An international study in which Amaia Arranz, Ikerbasque researcher at the Basque Achucarro centre, has participated, shows a mechanism of neuronal death in Alzheimer’s disease, which may open the door to new therapies or drugs.
The study has been published in the prestigious journal Science.
Alzheimer’s disease remains an enigma to the scientific community, but a recent study published in the prestigious journal Science is shedding new light on the underlying mechanisms behind this devastating disease. This study follows research previously published in 2017 by the same group of researchers, and addresses the crucial question of how neurons die in this disease.
To address this question, the research team, in which Amaia Arranz, an Ikerbasque researcher at the Achucarro Neuroscience Centre, participated, transplanted human and mouse neurons into the brain of a mouse model of Alzheimer’s disease. The results were surprising: only the human neurons showed markers of the disease, such as Tau phosphorylation, neurofibrillary tangles and, most importantly, cell death. They also found that the human neurons in this model showed strong expression of MEG3, a long non-coding RNA that is also found at elevated levels in Alzheimer’s patients. This high expression of MEG3 appears to be related to cell death in these human neurons.

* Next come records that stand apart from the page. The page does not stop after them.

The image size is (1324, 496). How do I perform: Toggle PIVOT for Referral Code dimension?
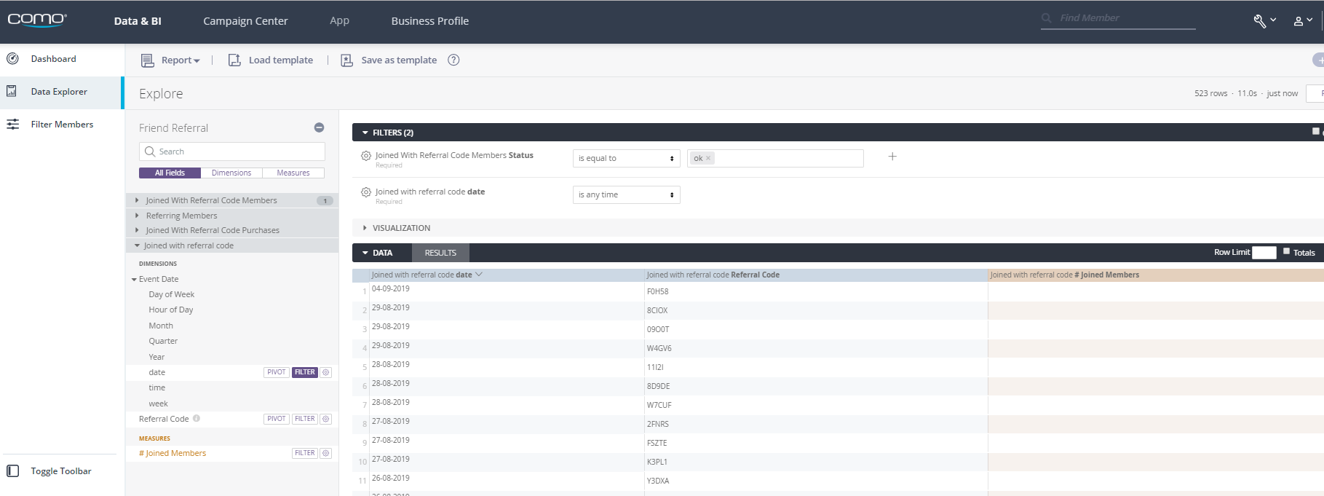tap(276, 419)
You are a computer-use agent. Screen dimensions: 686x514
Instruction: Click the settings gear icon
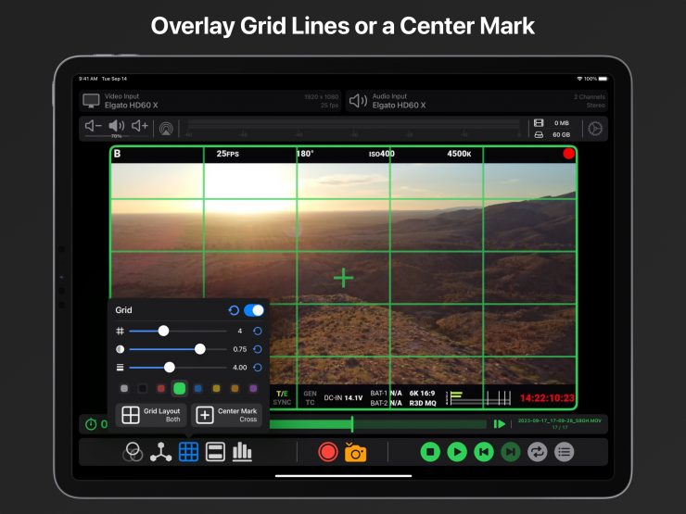point(595,129)
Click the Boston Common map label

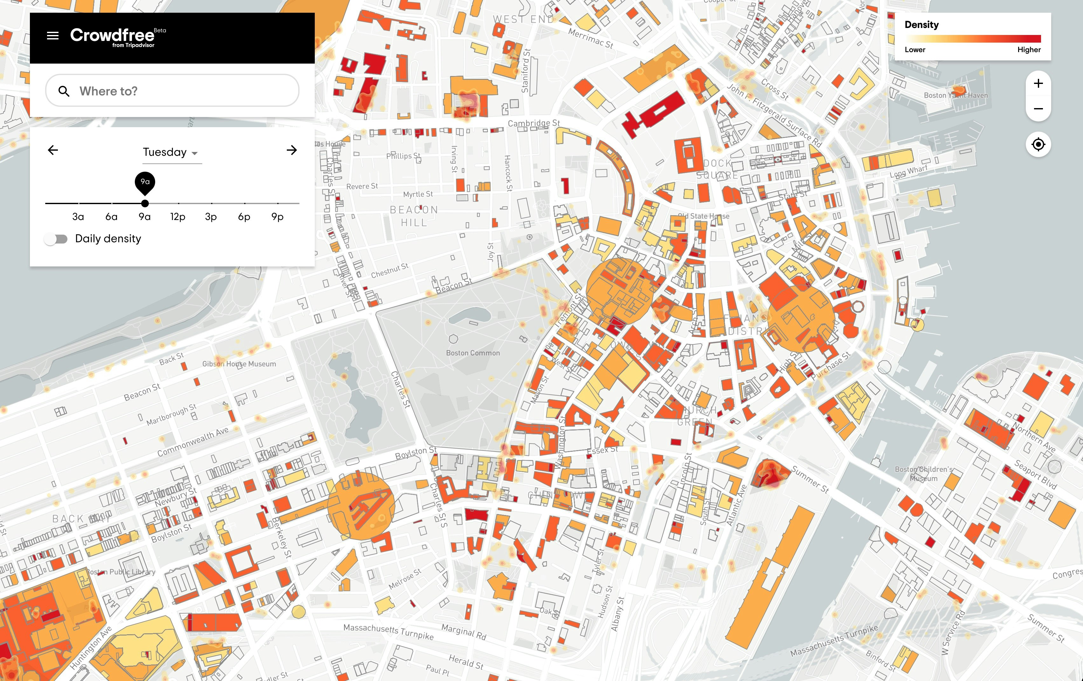(473, 353)
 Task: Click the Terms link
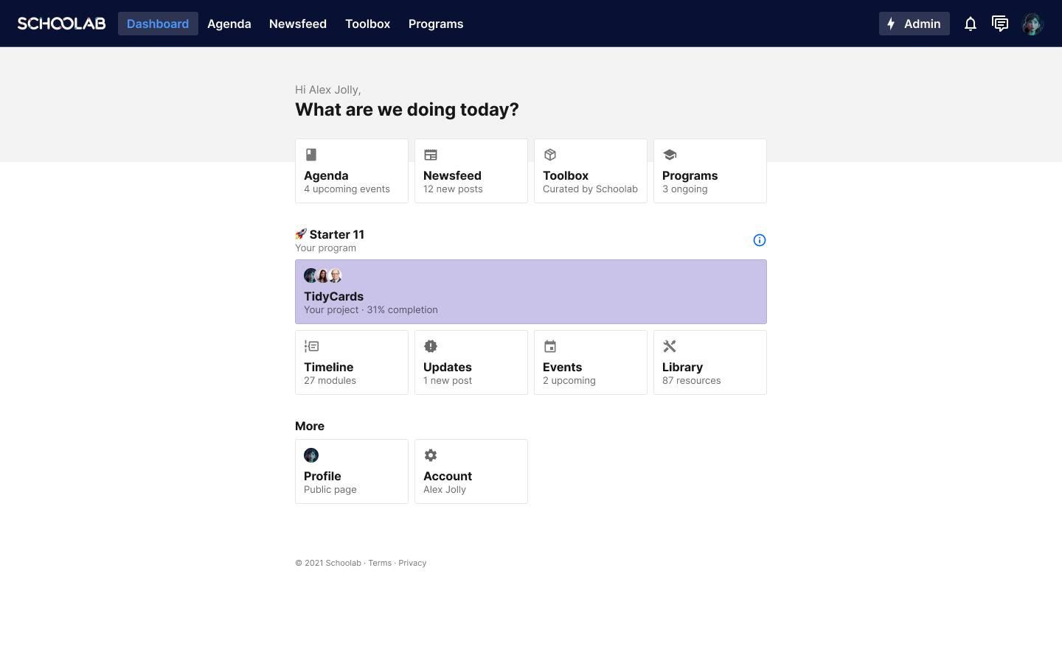(x=380, y=563)
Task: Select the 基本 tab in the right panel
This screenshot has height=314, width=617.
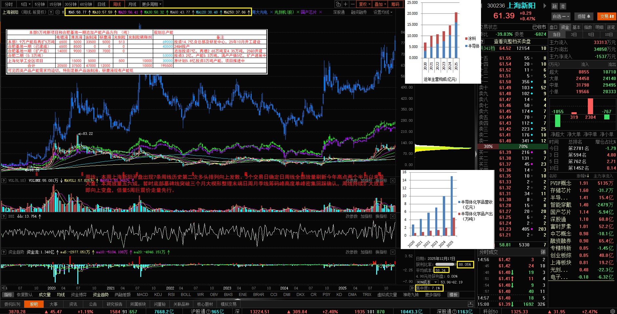Action: click(576, 27)
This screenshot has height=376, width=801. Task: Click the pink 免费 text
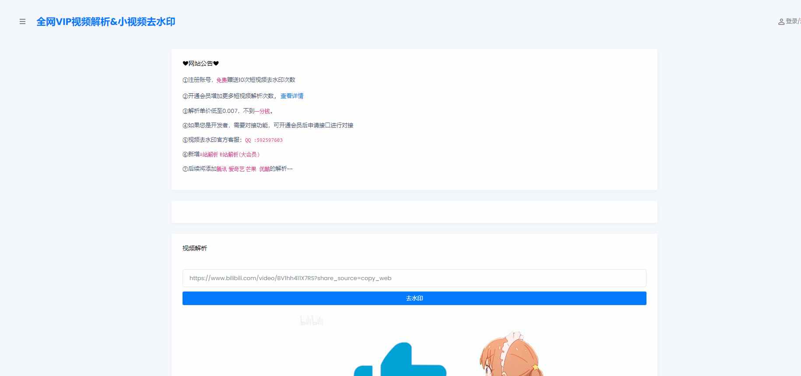(221, 80)
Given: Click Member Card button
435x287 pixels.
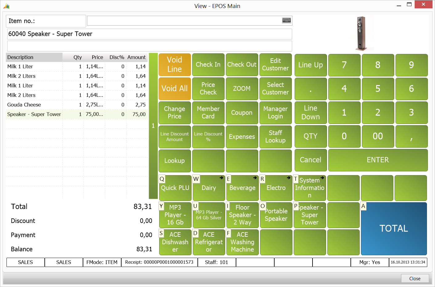Looking at the screenshot, I should pos(208,113).
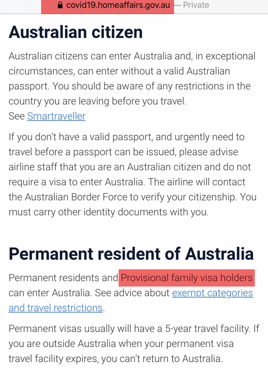
Task: Click the word "See" before Smartraveller
Action: coord(17,116)
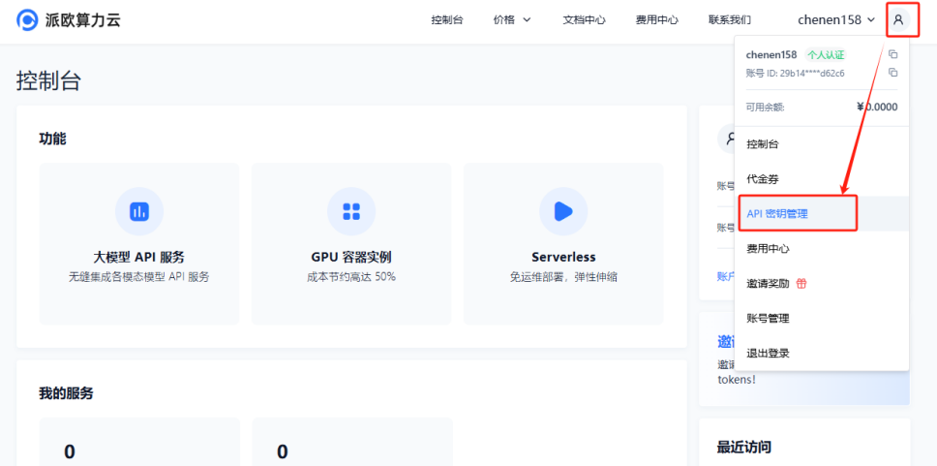Screen dimensions: 937x466
Task: Open 账号管理 from the account menu
Action: (768, 319)
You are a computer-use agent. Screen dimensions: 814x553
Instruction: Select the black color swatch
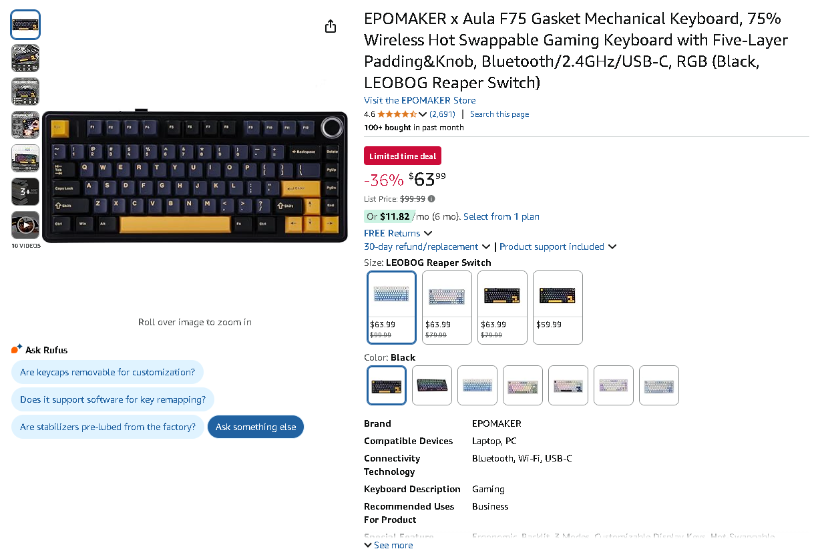(x=386, y=385)
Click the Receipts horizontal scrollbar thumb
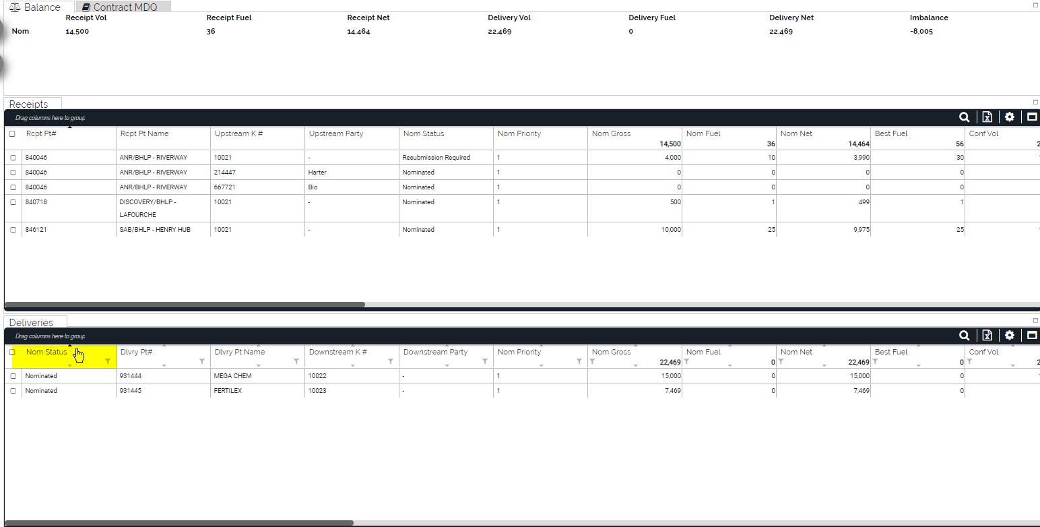Viewport: 1040px width, 527px height. pyautogui.click(x=185, y=305)
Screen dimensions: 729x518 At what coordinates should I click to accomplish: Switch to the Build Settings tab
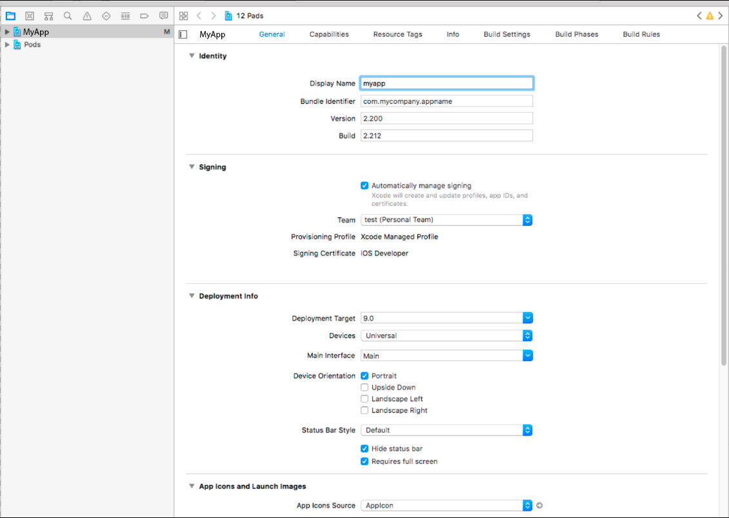(506, 34)
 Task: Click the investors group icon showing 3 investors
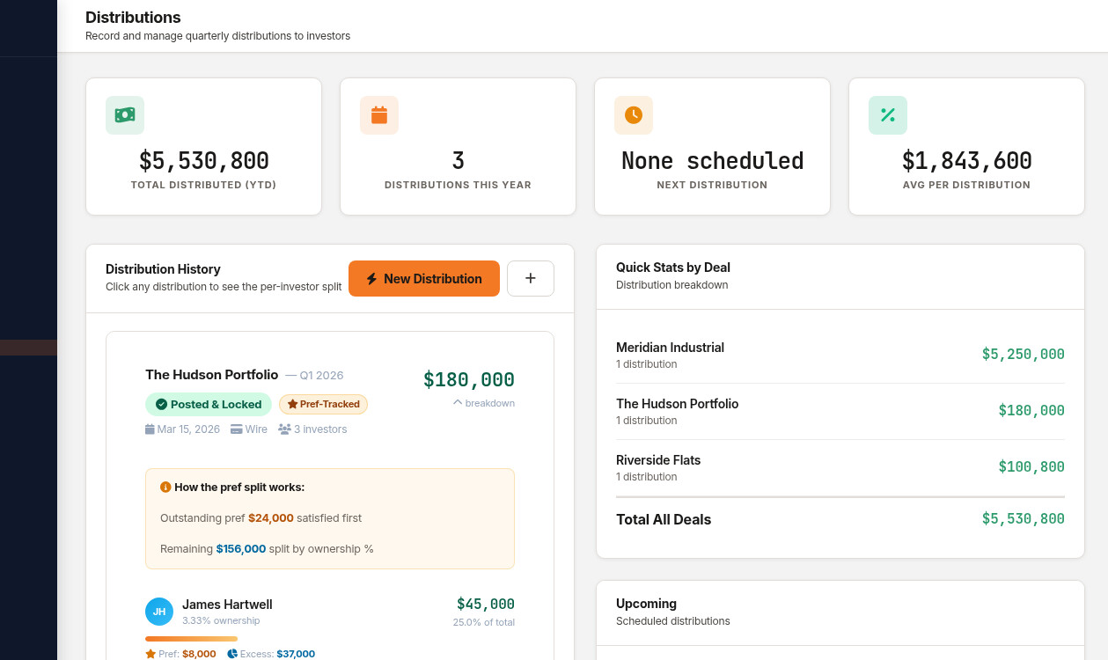283,429
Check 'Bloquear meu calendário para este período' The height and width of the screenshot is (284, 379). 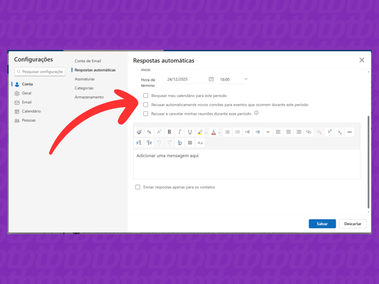pyautogui.click(x=146, y=96)
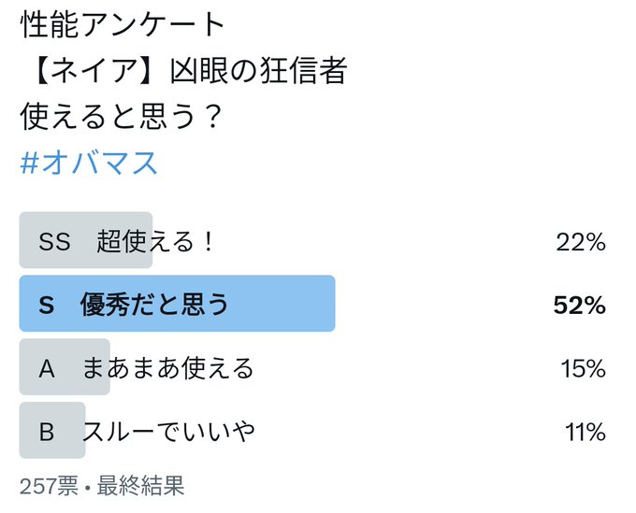Open the #オバマス hashtag link

point(89,163)
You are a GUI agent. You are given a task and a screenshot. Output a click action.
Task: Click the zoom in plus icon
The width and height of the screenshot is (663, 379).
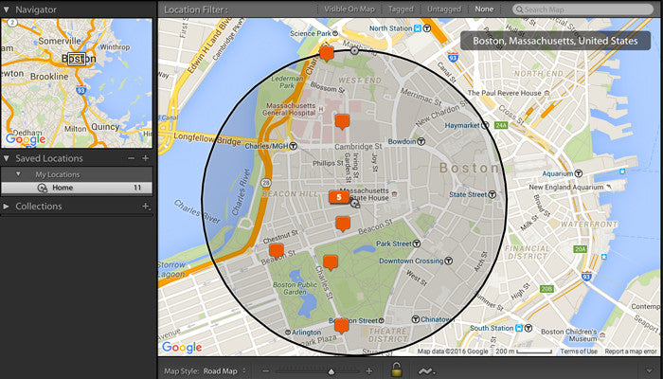[x=369, y=371]
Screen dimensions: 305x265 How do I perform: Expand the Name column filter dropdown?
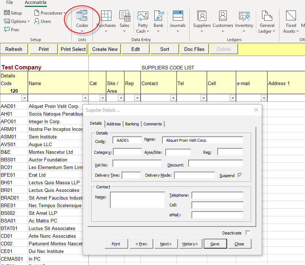[85, 98]
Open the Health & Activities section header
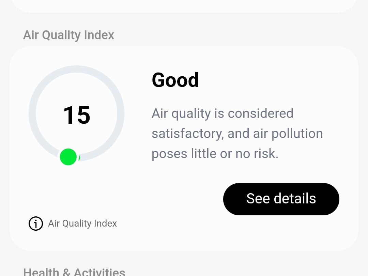 pyautogui.click(x=74, y=272)
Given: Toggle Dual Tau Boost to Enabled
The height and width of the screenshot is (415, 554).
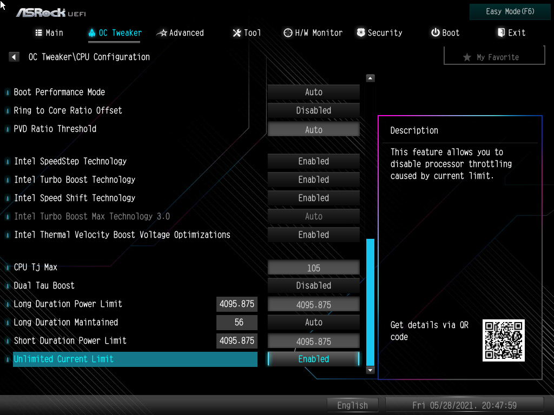Looking at the screenshot, I should [x=313, y=285].
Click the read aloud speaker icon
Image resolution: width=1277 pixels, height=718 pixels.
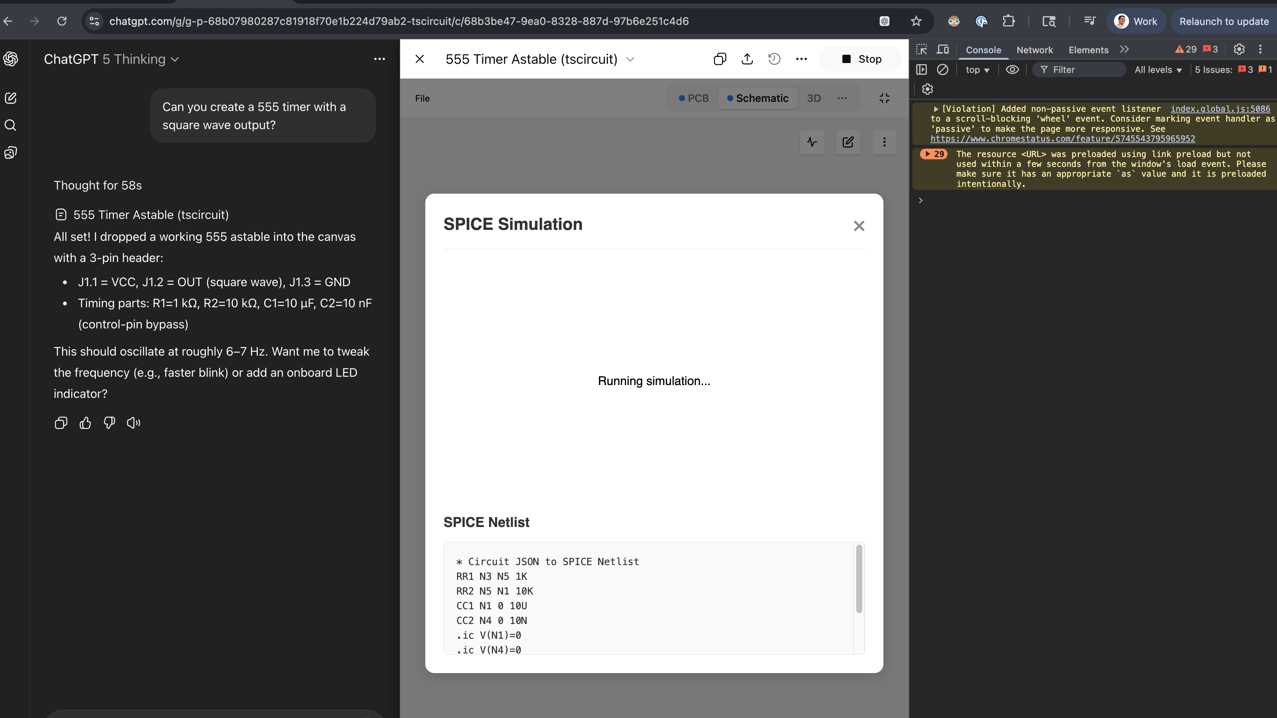(133, 423)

More specifically, MEG3 appears to induce a type of cell death called “necroptosis” in these human neurons, leading to the loss of these cells.
The identification of MEG3 and its role in the necroptosis of human neurons provides a deeper understanding of the mechanisms underlying Alzheimer’s disease and makes MEG3 an important target for future research and therapies aimed at preventing neuronal death in Alzheimer’s patients. This is a finding of great importance, as neuronal death is a major feature of Alzheimer’s disease, leading to cognitive deficits and dementia in patients.
A thorough understanding of the mechanisms underlying this neuronal death is essential in the search for effective treatments and therapeutic targets, and given that there are currently no drugs that effectively cure or alleviate the symptoms of the disease, these findings open the door to the possibility of developing therapies that prevent the loss of neuronal cells, which could delay or even prevent the progression of the disease.
In the words of researcher Amaia Arranz: “Our findings are promising and open up new perspectives in Alzheimer’s disease research. By identifying a specific neuronal death mechanism in human neurons and proposing a possible treatment, we are taking an important step towards finding effective therapies for this disease.